A procura ocorre no Instituto de Química de São Carlos (IQSC), que ontem divulgou um comunicado e uma cartilha com perguntas e respostas para orientar as pessoas. O material diz que ninguém deve ir buscar a substância no campus, mesmo quem obteve autorização judicial. "O IQSC será notificado da liminar por oficial de Justiça e encaminhará a substância via Sedex/AR no endereço constante na petição inicial. O serviço do correio será cobrado do destinatário", diz a nota.
O instituto informa ainda que a encomenda "não é acompanhada de bula ou informações sobre eventuais contraindicações e efeitos colaterais". E ressalta que "não dispõe de médico e não pode orientar nem prescrever a utilização da referida substância". Também garante não ter "dados sobre a eficácia no tratamento dos diferentes tipos de câncer em seres humanos".
Presidente da Sociedade Brasileira de Oncologia Clínica, Evanius Wiermann diz que a entidade pretende procurar o STF para tentar reverter a distribuição. "Estamos nos movimentando para tentar sensibilizar o Supremo Tribunal Federal (STF). O que nos preocupa é o uso de uma droga sem segurança comprovada. Essa situação está criando uma jurisprudência para que qualquer pessoa use uma substância que não tem comprovação científica."
Polêmica
A fosfoetanolamina foi estudada pelo professor aposentado Gilberto Orivaldo Chierice, que era ligado ao Grupo de Química Analítica e Tecnologia de Polímeros. Na ocasião, segundo o IQSC, algumas pessoas chegaram a usar a substância como medicamento, o que era permitido pela legislação. Daí teriam surgido as primeiras informações de que a fórmula combateria o câncer.

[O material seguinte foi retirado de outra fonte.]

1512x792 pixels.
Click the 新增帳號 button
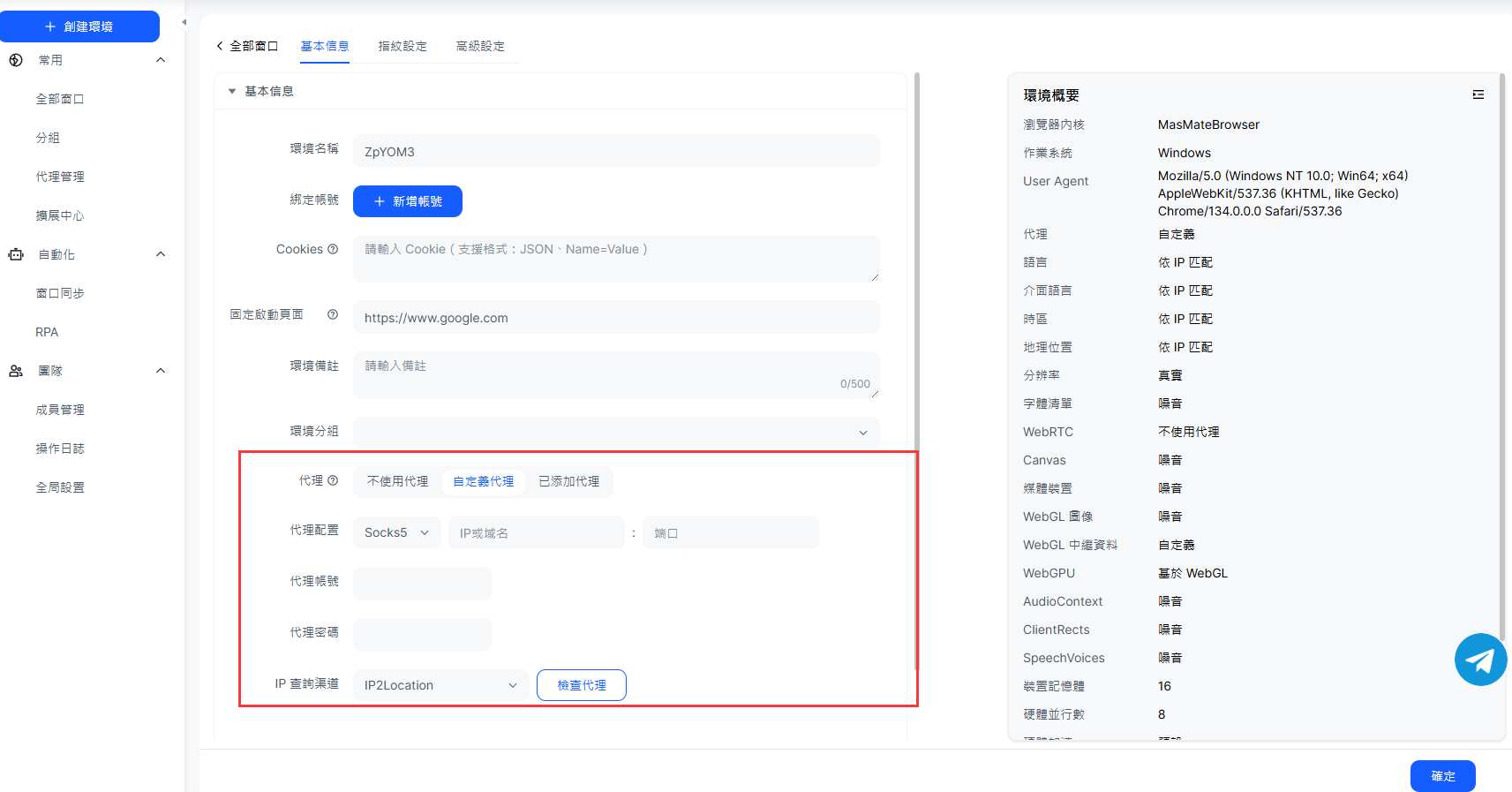[407, 201]
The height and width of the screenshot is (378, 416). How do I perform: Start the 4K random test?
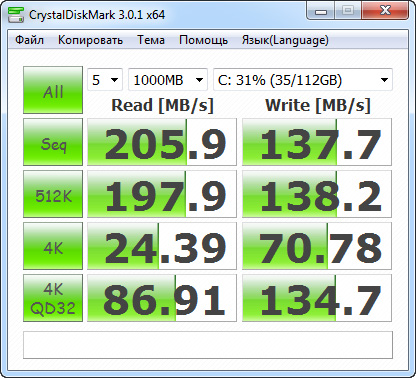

Desde o ano passado, qualquer droga experimental somente pode ser testada com o aval da Agência Nacional de Vigilância Sanitária (Anvisa). Um homem chegou a fabricar a substância em casa e acabou preso.
O instituto informou ainda que não distribui a fosfoetanolamina, porque a USP não assumiu a titularidade das pesquisas de Chierice. Entretanto, como tem capacidade de produção, o IQSC tem sido obrigado pela Justiça a fazer a droga sintética. A substância não foi testada clinicamente. O criador diz que chegou a acionar a Anvisa e não obteve retorno. Já o órgão divulgou nota nesta semana para garantir que nunca foi procurado para qualquer análise.
Segundo Chierice, o organismo produz a fosfoetanolamina. "O que fizemos foi sintetizar isso, em alto nível de pureza e em grande concentração." Ele tem a patente da fórmula no Brasil.
Diretor-geral do Instituto do Câncer do Estado de São Paulo, Paulo Hoff afirma que os estudos clínicos são essenciais para que a vida dos pacientes não seja colocada em risco. "O estudo determina os efeitos colaterais, a melhor administração e as indicações de medicação. Isso vale para um antibiótico e para um remédio contra o câncer. É o que dá noção de eficácia e segurança para ser usado."
De acordo com Felipe Ades, oncologista do Hospital Israelita Albert Einstein, uma substância não pode ser considerada um medicamento sem que estudos em seres humanos sejam feitos. "Isso não é uma burocracia, ou uma exigência legal, isso faz parte do processo científico que visa a produzir medicamentos verdadeiramente eficazes", disse Ades. "A fosfoetanolamina não é, atualmente, uma opção de tratamento contra o câncer", concluiu.
Justiça
O assunto também chegou ao governo. Uma paciente de câncer abordou o governador Geraldo Alckmin durante visita ao interior pedindo para que liberasse a substância. Nas redes sociais, advogados se colocam à disposição de quem quer pedir uma liminar.
O Tribunal de Justiça de São Paulo havia suspendido as liminares favoráveis à retirada da substância, a pedido da USP, mas depois liberou a distribuição, pois um paciente derrubou o veto no Supremo. O Estado procurou o Ministério Público Estadual, que informou não ter nenhum processo sobre o caso. As informações são do jornal O Estado de S. Paulo.